Le Front national ne profite pas complètement de l’effet Marine Le Pen. Le FN réalise une performance historique avec 19 candidats au second tour. Il confirme son implantation dans la région. Mais après les régionales et surtout la présidentielle où Marine Le Pen avait réalisé de très gros scores, la victoire du FN n’est que partielle.

Très peu de candidats sont en mesure de rafler un siège, à moins d’un sursaut des abstentionnistes. Y compris lorsqu’ils arrivent en tête, comme Louis Aliot dans les Pyrénées-Orientales et Gilbert Collard dans le Gard. L’avocat risque de perdre son siège de député. Seule Emmanuelle Ménard, la femme du maire de Béziers, peut s’imposer, dans la sixième circonscription.

L’explosion du Parti socialiste. Cinq ans plus tôt, le parti de la rose était le grand vainqueur des législatives. C’est cette fois la Bérézina. Tous les sortants ont été balayés, à l’exception de Patrick Vignal dans la neuvième circonscription de l’Hérault (Lunel)… passé depuis sous la bannière de La République en marche.

Première force politique historique du Languedoc, le Parti socialiste encaisse une seconde déflagration après le revers d’Emmanuel Hamon à la présidentielle. Un seul candidat se hisse au second tour : André Viola, en ballottage très défavorable dans l’Aude (Castelnaudary).

Les Républicains ont disparu. Les Républicains sont les autres grands perdants du scrutin en Languedoc et Roussillon. Partout, les candidats de la droite traditionnelle essuient d’importants revers. Seul le Lozérien Pierre Morel-A-L’huissier se glisse au second tour. Mais avec 30,91 % des voix, il devra se battre pour conserver son siège de député.
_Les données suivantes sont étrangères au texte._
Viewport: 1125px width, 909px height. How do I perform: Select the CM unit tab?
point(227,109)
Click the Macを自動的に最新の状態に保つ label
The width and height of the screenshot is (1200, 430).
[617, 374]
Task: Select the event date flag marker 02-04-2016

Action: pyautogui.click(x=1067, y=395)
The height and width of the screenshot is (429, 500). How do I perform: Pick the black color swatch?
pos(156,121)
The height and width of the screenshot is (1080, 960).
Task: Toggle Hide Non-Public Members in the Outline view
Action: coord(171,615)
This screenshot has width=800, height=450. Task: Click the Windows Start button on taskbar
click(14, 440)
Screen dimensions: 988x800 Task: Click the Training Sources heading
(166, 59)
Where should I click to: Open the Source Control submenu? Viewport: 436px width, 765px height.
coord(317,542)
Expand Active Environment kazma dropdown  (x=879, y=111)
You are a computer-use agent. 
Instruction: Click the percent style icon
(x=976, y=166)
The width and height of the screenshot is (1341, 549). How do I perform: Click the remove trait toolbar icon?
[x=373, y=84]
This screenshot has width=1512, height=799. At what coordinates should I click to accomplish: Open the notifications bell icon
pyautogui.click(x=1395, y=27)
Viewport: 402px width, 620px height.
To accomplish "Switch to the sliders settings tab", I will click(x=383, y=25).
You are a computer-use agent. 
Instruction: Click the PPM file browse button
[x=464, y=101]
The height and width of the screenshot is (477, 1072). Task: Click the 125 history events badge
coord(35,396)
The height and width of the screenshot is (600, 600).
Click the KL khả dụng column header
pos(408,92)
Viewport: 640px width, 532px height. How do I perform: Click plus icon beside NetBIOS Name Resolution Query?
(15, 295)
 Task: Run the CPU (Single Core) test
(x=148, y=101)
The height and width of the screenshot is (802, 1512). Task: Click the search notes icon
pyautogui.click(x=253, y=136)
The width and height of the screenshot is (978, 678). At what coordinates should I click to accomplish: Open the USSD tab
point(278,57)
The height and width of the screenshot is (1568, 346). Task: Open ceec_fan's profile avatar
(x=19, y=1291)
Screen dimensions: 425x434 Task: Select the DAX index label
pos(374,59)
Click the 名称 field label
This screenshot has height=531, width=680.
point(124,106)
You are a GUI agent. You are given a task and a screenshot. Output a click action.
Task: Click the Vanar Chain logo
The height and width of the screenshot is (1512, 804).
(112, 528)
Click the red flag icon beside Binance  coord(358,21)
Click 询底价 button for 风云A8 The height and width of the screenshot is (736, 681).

Ailleurs, les secousses de la défaite de François Fillon à la présidentielle se sont faits ressentir. Y compris à Béziers où Elie Aboud, député sortant de la sixième circonscription de l’Hérault, est éliminé.

La France insoumise deuxième force politique à Montpellier. Deux candidats du parti de Jean-Luc Mélenchon se qualifient pour le second tour à Montpellier. Stéphane Vidal, dont les chances de victoire sont infimes, et Muriel Ressiguier, porte-parole locale de la France insoumise et ex-candidate du Front de gauche à la mairie en 2014. En ballottage défavorable, elle peut quand même rêver d’une victoire dans la deuxième circonscription.

Dans la ville même de Montpellier, tous les candidats se situent entre 19,96 % (Julien Colet dans la 1re circonscription) et 14,68 % (Vidal). La France insoumise se positionne comme la seconde force politique dans la préfecture de l’Hérault. Mais les scores sont restés très loin de ceux réalisés par Mélenchon au premier tour de l’élection présidentielle. Il y avait triomphé avec 31,46 % des suffrages exprimés.